▸ **Text provided**:
====

How to read binary file data into arrays?

David Ferris picture David Ferris · Jan 6, 2017 · Viewed 19.1k times · Source

Attempt to read a binary file in python. From the dataset page:

The pixels are stored as unsigned chars (1 byte) and take values from 0 to 255

I have tried the following, which prints (0,), rather than a 784,000 digit array.

# -*- coding: utf8 -*-
# Processed MNIST dataset (http://cis.jhu.edu/~sachin/digit/digit.html)
import struct

f = open('data/data0', mode='rb')
data = []

print struct.unpack('<i', f.read(4))

How can I read this binary into either a 784,000 digit array (28 bytes x 28 bytes x 1k samples), or a 28x28x1000 3D array. I have never worked with binaries before, and am quite confused!

Answer

Ry- picture Ry- · Jan 6, 2017

f.read() will get you an immutable array of 784,000 bytes (called a str in Python 2). If you need it to be mutable, you can use the array module and its array type capable of storing various primitives, unsigned bytes (represented by the B code) included:

from array import array

data = array('B')

with open('data/data0', 'rb') as f:
    data.fromfile(f, 784000)

This can be sliced as necessary:

EXAMPLE_SIZE = 24 * 24
examples = [data[s:s + EXAMPLE_SIZE] for s in xrange(0, len(a), EXAMPLE_SIZE)]

====

▸ **Given information**:
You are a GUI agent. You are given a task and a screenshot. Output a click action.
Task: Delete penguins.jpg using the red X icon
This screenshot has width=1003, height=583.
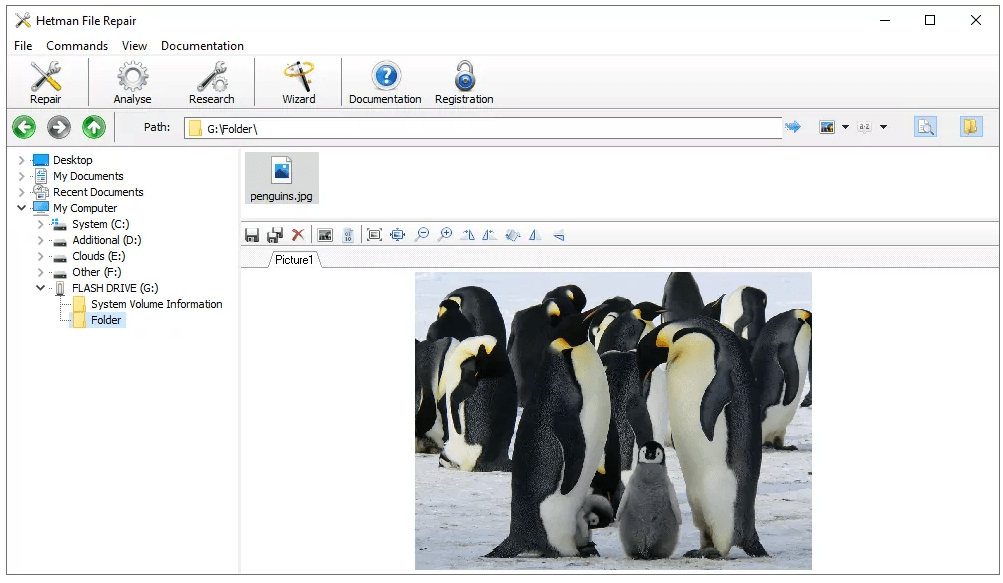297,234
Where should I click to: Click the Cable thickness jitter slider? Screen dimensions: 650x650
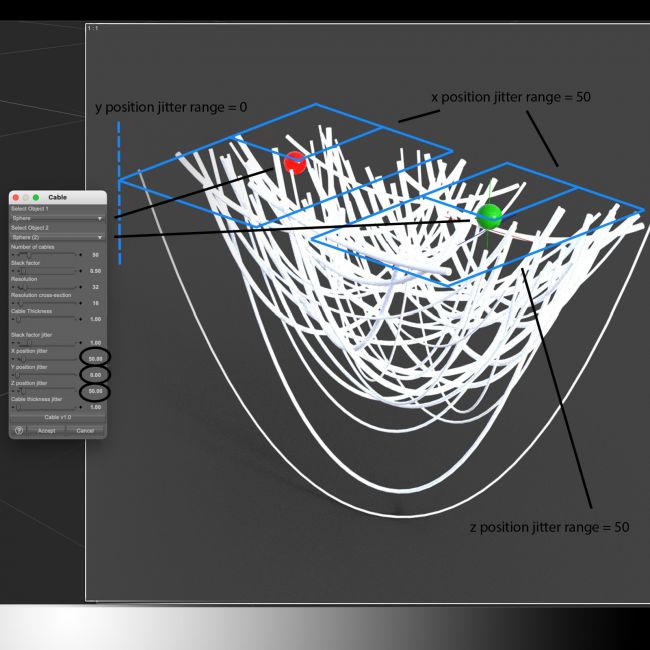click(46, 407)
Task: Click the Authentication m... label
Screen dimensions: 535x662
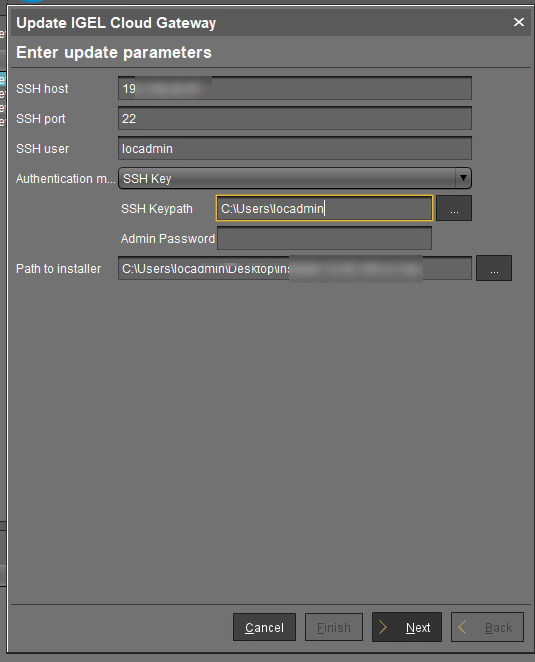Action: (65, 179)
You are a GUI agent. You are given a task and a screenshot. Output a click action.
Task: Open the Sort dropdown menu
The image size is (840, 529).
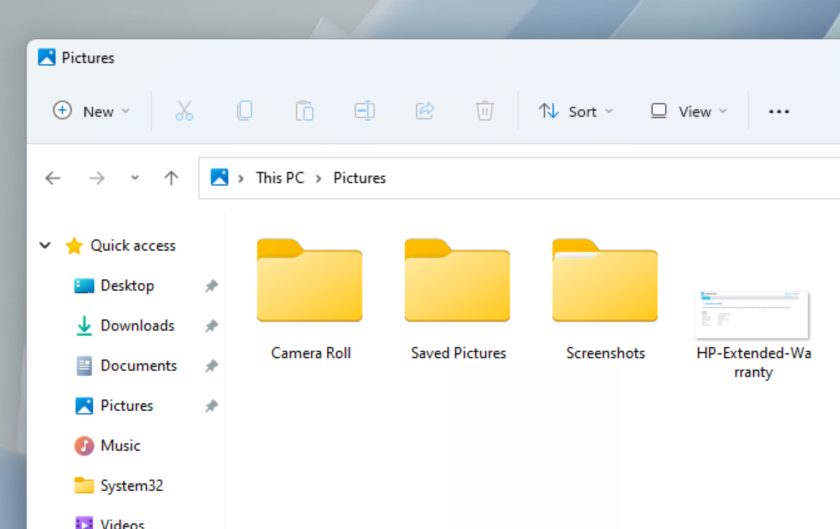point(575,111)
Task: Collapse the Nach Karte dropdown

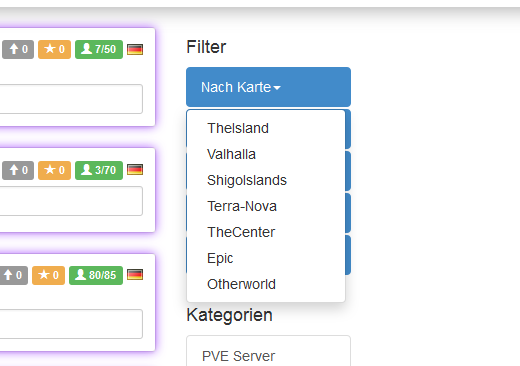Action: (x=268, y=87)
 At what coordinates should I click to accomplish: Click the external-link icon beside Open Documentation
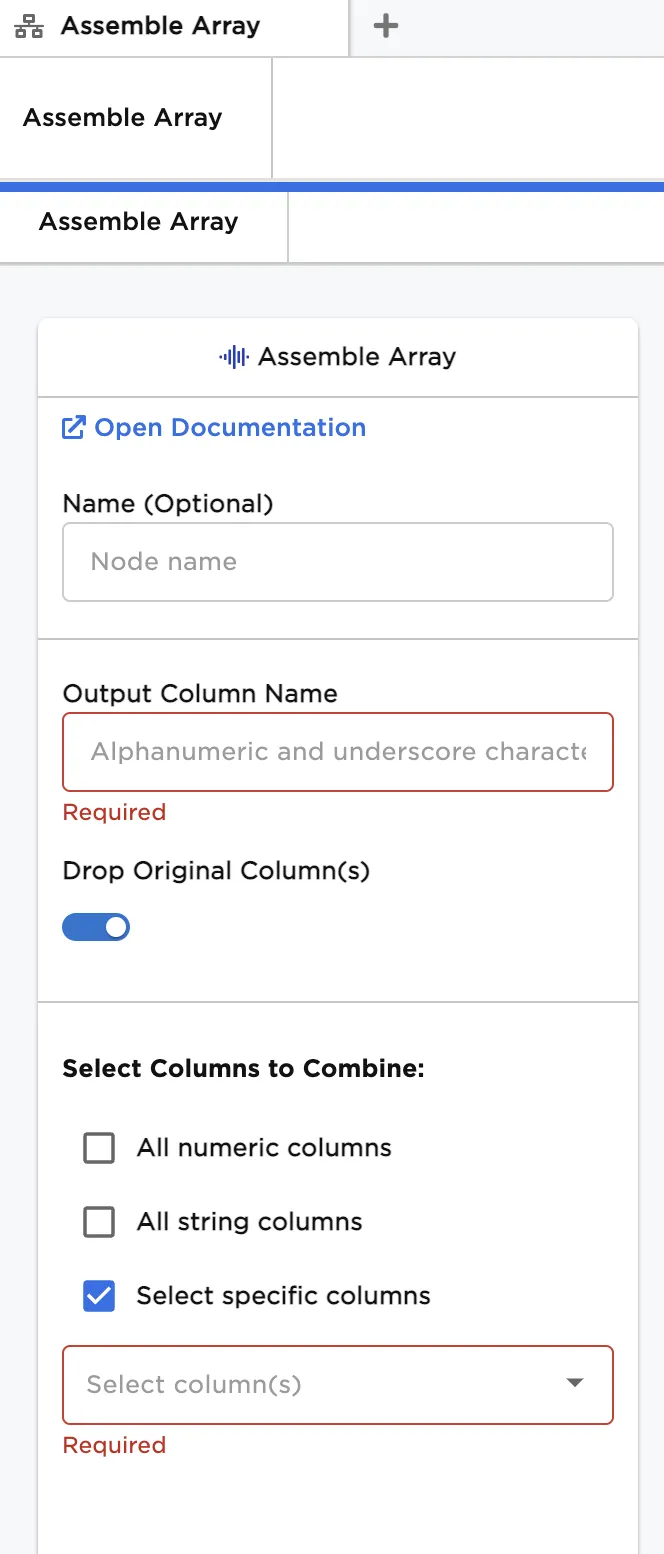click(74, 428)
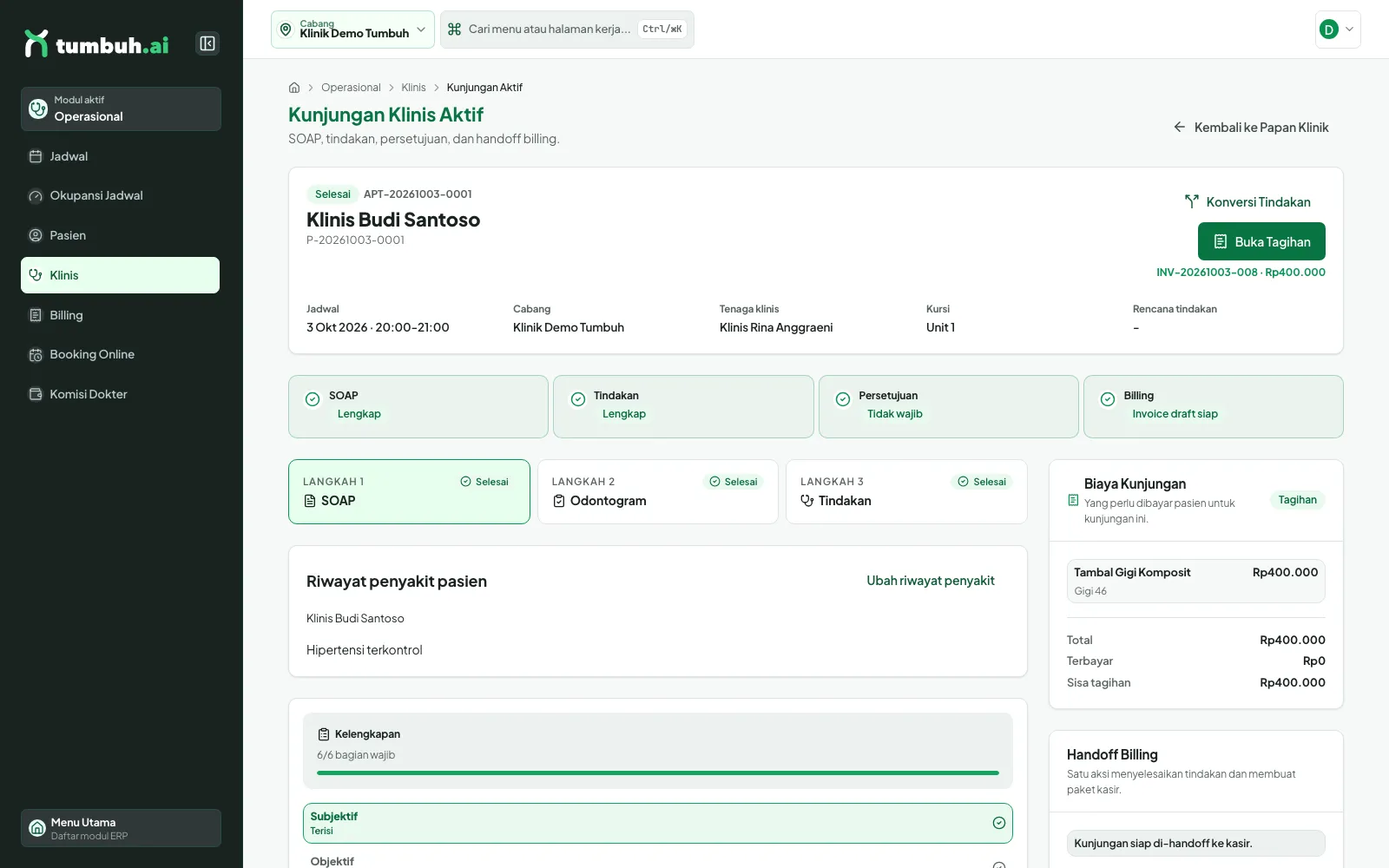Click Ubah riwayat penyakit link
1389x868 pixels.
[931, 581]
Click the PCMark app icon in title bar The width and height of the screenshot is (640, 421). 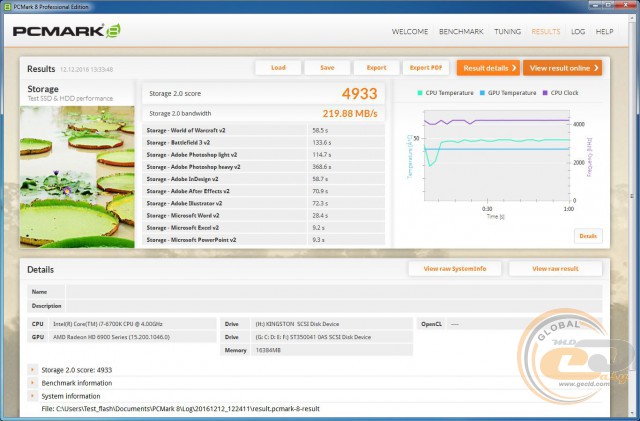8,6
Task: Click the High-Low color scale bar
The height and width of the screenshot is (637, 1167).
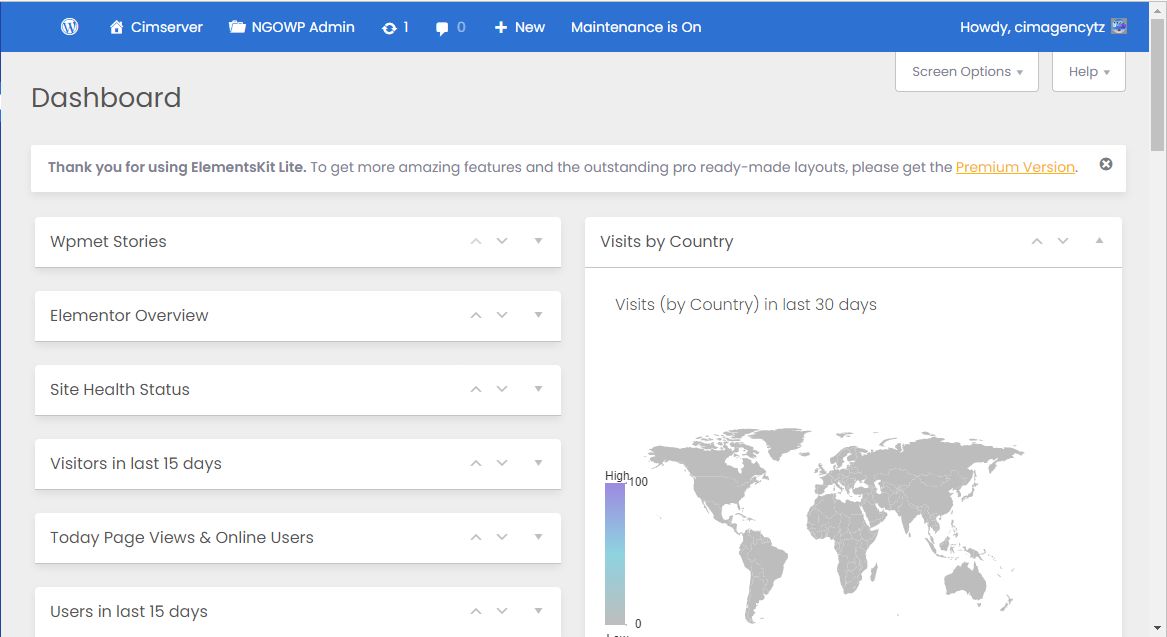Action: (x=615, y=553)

====

▸ **Written request**: Reproduce verbatim the passage of the binary-file thread starting at "print struct.unpack('<i', f.read(4))" and ending at "data = array('B')".

▸ **Reply to the exercise**:
print struct.unpack('<i', f.read(4))

How can I read this binary into either a 784,000 digit array (28 bytes x 28 bytes x 1k samples), or a 28x28x1000 3D array. I have never worked with binaries before, and am quite confused!

Answer

Ry- picture Ry- · Jan 6, 2017

f.read() will get you an immutable array of 784,000 bytes (called a str in Python 2). If you need it to be mutable, you can use the array module and its array type capable of storing various primitives, unsigned bytes (represented by the B code) included:

from array import array

data = array('B')